▸ WHAT NEEDS TO BE DONE:
The records that follow are to be transcribed word for word.

Records from a collection:
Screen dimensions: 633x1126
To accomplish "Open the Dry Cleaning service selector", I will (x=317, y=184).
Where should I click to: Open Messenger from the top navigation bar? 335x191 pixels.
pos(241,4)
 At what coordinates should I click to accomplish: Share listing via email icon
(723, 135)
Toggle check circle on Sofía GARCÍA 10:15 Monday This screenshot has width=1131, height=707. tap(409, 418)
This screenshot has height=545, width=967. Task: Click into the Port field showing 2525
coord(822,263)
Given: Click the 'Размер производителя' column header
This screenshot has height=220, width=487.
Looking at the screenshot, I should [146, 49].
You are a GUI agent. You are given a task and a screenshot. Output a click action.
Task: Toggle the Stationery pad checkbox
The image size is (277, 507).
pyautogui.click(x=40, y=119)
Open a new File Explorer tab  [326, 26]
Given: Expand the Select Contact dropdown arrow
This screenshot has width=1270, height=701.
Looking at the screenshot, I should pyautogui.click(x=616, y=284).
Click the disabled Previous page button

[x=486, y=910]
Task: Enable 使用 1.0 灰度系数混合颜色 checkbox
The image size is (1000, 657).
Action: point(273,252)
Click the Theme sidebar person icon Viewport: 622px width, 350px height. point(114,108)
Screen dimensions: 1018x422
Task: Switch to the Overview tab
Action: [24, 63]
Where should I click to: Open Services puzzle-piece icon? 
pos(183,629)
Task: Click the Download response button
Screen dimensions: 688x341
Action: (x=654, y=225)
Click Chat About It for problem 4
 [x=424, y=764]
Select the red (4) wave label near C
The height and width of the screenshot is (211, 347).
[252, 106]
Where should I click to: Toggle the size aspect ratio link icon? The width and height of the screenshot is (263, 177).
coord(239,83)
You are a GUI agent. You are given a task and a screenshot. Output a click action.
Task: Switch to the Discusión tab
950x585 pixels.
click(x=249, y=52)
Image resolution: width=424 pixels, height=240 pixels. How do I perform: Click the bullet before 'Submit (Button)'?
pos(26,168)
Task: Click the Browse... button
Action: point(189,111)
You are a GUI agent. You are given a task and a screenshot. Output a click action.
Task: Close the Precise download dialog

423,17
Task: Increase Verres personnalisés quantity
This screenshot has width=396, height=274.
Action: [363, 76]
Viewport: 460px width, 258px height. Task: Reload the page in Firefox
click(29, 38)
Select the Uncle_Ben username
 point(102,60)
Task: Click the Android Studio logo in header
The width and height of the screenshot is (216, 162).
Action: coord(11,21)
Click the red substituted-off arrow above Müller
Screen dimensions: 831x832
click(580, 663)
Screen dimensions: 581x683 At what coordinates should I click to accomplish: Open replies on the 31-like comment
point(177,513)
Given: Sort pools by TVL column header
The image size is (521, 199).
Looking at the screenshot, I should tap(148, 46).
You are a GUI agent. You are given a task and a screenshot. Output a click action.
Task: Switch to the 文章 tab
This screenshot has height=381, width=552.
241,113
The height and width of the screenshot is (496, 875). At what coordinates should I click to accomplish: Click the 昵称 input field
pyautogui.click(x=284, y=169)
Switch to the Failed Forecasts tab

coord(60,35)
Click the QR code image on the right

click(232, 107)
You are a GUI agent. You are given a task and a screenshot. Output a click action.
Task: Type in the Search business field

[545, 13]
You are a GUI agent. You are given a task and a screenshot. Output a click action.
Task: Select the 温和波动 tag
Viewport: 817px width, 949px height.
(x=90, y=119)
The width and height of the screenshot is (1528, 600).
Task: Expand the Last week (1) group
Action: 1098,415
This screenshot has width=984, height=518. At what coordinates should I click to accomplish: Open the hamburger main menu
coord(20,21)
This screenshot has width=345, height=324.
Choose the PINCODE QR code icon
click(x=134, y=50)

▸ RESULT OF THIS TASK:
Screen dimensions: 633x1126
To accomplish "Open the Dry Cleaning service selector", I will (x=317, y=184).
Where should I click to: Open Messenger from the top navigation bar? 335x191 pixels.
pos(241,4)
 At what coordinates should I click to accomplish: Share listing via email icon
(723, 135)
Toggle check circle on Sofía GARCÍA 10:15 Monday This screenshot has width=1131, height=707. tap(409, 418)
This screenshot has height=545, width=967. Task: Click into the Port field showing 2525
coord(822,263)
Given: Click the 'Размер производителя' column header
This screenshot has height=220, width=487.
Looking at the screenshot, I should [146, 49].
You are a GUI agent. You are given a task and a screenshot. Output a click action.
Task: Toggle the Stationery pad checkbox
The image size is (277, 507).
pyautogui.click(x=40, y=119)
Open a new File Explorer tab  [326, 26]
Given: Expand the Select Contact dropdown arrow
This screenshot has width=1270, height=701.
Looking at the screenshot, I should pyautogui.click(x=616, y=284).
Click the disabled Previous page button

[x=486, y=910]
Task: Enable 使用 1.0 灰度系数混合颜色 checkbox
The image size is (1000, 657).
Action: point(273,252)
Click the Theme sidebar person icon Viewport: 622px width, 350px height. point(114,108)
Screen dimensions: 1018x422
Task: Switch to the Overview tab
Action: [24, 63]
Where should I click to: Open Services puzzle-piece icon? 
pos(183,629)
Task: Click the Download response button
Screen dimensions: 688x341
Action: (x=654, y=225)
Click Chat About It for problem 4
 [x=424, y=764]
Select the red (4) wave label near C
The height and width of the screenshot is (211, 347).
[252, 106]
Where should I click to: Toggle the size aspect ratio link icon? The width and height of the screenshot is (263, 177).
coord(239,83)
You are a GUI agent. You are given a task and a screenshot. Output a click action.
Task: Switch to the Discusión tab
950x585 pixels.
click(x=249, y=52)
Image resolution: width=424 pixels, height=240 pixels. How do I perform: Click the bullet before 'Submit (Button)'?
pos(26,168)
Task: Click the Browse... button
Action: point(189,111)
You are a GUI agent. You are given a task and a screenshot. Output a click action.
Task: Close the Precise download dialog

423,17
Task: Increase Verres personnalisés quantity
This screenshot has width=396, height=274.
Action: [363, 76]
Viewport: 460px width, 258px height. Task: Reload the page in Firefox
click(29, 38)
Select the Uncle_Ben username
 point(102,60)
Task: Click the Android Studio logo in header
The width and height of the screenshot is (216, 162).
Action: coord(11,21)
Click the red substituted-off arrow above Müller
Screen dimensions: 831x832
click(580, 663)
Screen dimensions: 581x683 At what coordinates should I click to accomplish: Open replies on the 31-like comment
point(177,513)
Given: Sort pools by TVL column header
The image size is (521, 199).
Looking at the screenshot, I should tap(148, 46).
You are a GUI agent. You are given a task and a screenshot. Output a click action.
Task: Switch to the 文章 tab
This screenshot has height=381, width=552.
241,113
The height and width of the screenshot is (496, 875). At what coordinates should I click to accomplish: Click the 昵称 input field
pyautogui.click(x=284, y=169)
Switch to the Failed Forecasts tab

coord(60,35)
Click the QR code image on the right

click(232, 107)
You are a GUI agent. You are given a task and a screenshot. Output a click action.
Task: Type in the Search business field

[545, 13]
You are a GUI agent. You are given a task and a screenshot. Output a click action.
Task: Select the 温和波动 tag
Viewport: 817px width, 949px height.
(x=90, y=119)
The width and height of the screenshot is (1528, 600).
Task: Expand the Last week (1) group
Action: 1098,415
This screenshot has width=984, height=518. At what coordinates should I click to accomplish: Open the hamburger main menu
coord(20,21)
This screenshot has width=345, height=324.
Choose the PINCODE QR code icon
click(x=134, y=50)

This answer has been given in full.